No the claim is that very few people read the dependencies[1] enough to catch a malicious piece of code. And I stand by it. “Many eyeballs” is a much weaker guarantee when people are just doing “go to definition” from their code (for instance you're never gonna land on a build.rs file this way, yet they are likely the most critical piece of code when it comes to supply chain security).

[1] (on their machines, that is if you do that on github it doesn't count since you have no way to tell it's the same code)

> No the claim is that very few people read the dependencies[1] enough to catch a malicious piece of code.

You’re shifting around between reading enough to catch any issue (which I could easily do if a vulnerability was right there staring at me when I follow symbol) to catching all issues (like your comment about build.rs.) Please stick with one and avoid moving goal posts around.

There exists a category of dependency issues that I could easily spot in my everyday reading of my dependencies’ source code. It’s not all of them. Your claim is that I would spot zero of them, which is overly broad.

You’re also trying to turn this into a black-or-white issue, as if to say that if it isn’t perfect (ie. I don’t regularly look at build.rs), it isn’t worth anything, which is antithetical to good security. The more eyeballs the better, and the more opportunities to spot something awry, the better.

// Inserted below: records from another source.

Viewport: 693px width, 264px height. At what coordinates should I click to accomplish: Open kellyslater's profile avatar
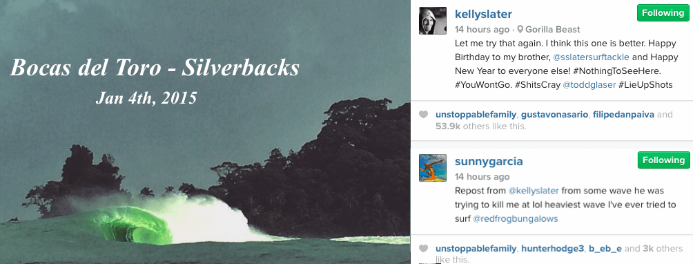click(x=433, y=21)
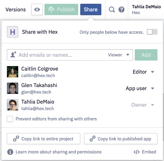Open search with the magnifier icon

pos(112,10)
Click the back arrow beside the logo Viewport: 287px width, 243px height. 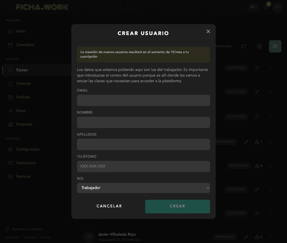coord(9,7)
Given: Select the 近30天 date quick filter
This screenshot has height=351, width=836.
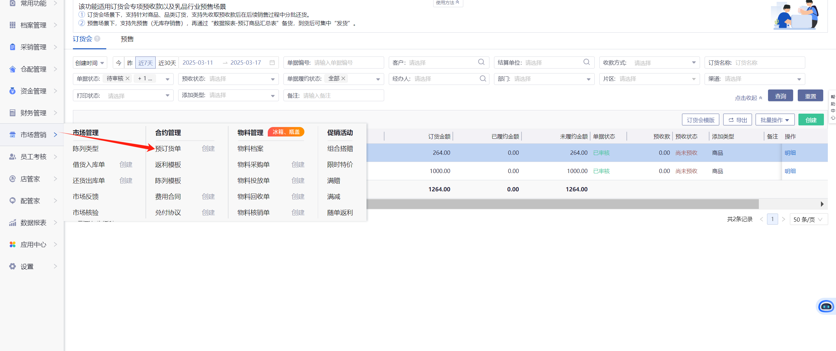Looking at the screenshot, I should click(167, 63).
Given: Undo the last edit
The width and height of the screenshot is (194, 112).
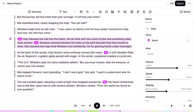Looking at the screenshot, I should pos(87,12).
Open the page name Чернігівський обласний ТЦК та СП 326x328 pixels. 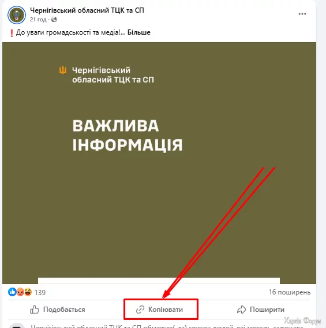click(x=87, y=10)
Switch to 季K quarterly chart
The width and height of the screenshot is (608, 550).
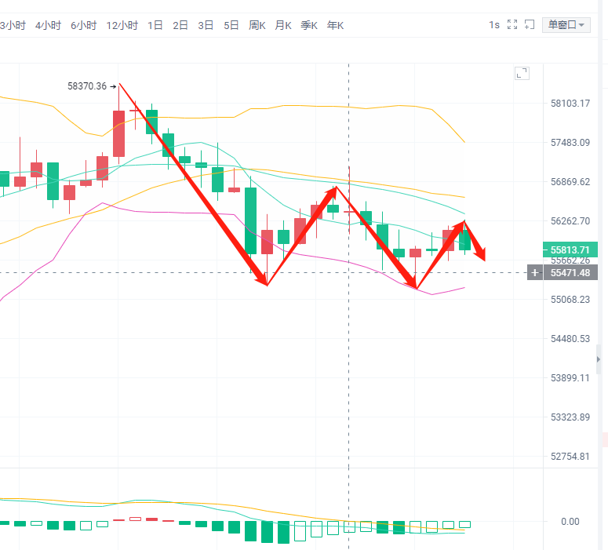pyautogui.click(x=309, y=25)
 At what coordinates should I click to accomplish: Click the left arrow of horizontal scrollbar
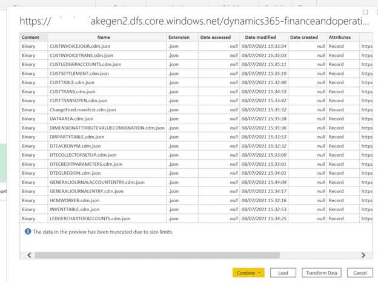[30, 255]
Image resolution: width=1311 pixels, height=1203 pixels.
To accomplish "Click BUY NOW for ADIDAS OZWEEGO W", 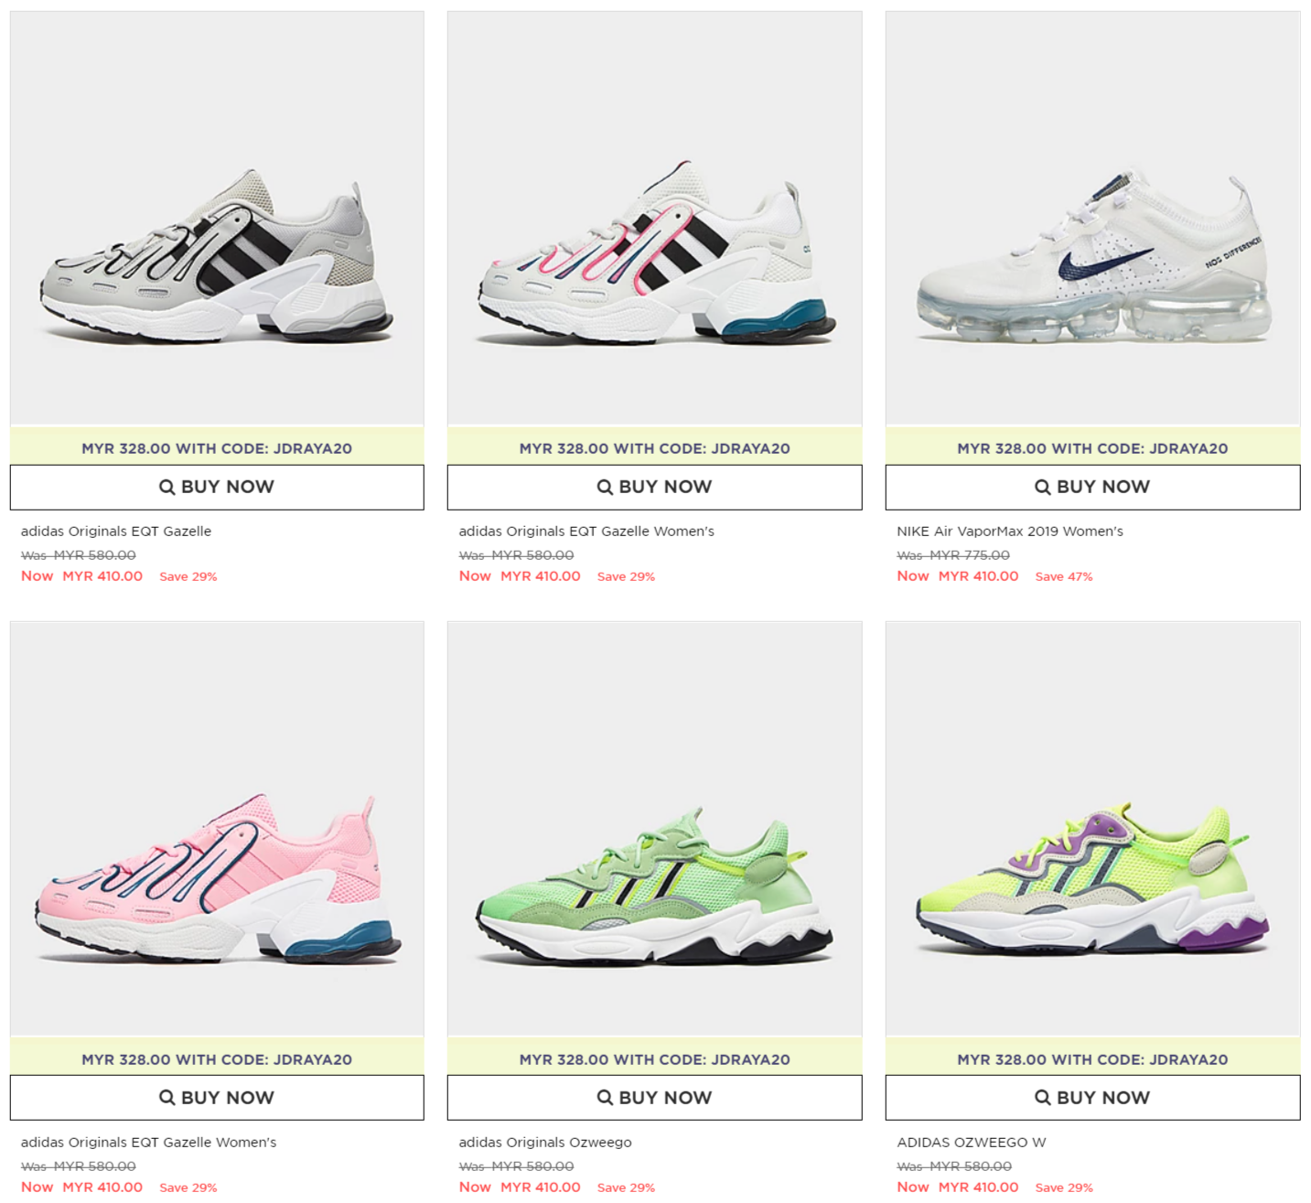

  • I'm not moving the goal post, a supply chain attack is an adversarial situation it is not about spotting an issue occurring at random, it is about spotting an issue specially crafted to avoid detection. So in practice you are either able to spot every kind of issues, or none of the relevant ones because if there's one kind that reliably slips through, then you can be certain that the attacker will focus on this kind and ignore the trivial to spot ones.

    If anything, having access to the source code gives you an illusion of security, which is probably the worse place to be in.

    The worse ecosystem when it comes to supply chain attacks is arguably the npm one, yet there anyone can see the source and there are almost two orders of magnitude more eyeballs.

    • In such an environment I’m doomed anyway, even if I’m vetting code. I don’t understand why the goal has to be “the ability to spot attacks specifically designed to prevent you from detecting.” For what you’re describing, there seems to be no hope at all.

      It’s like if someone says “don’t pipe curl into bash to install software”, ok that may or may not be good advice. But then someone else says “yeah, I download the script first and give it a cursory glance to see what it’s doing”, wouldn’t you agree they’re marginally better off than the people who just do it blindly?

      If not, maybe we just aren’t coming from any mutual shared experience. It seems flatly obvious to me that being able to read the code I’m running puts me in a better spot. Maybe we just fundamentally disagree.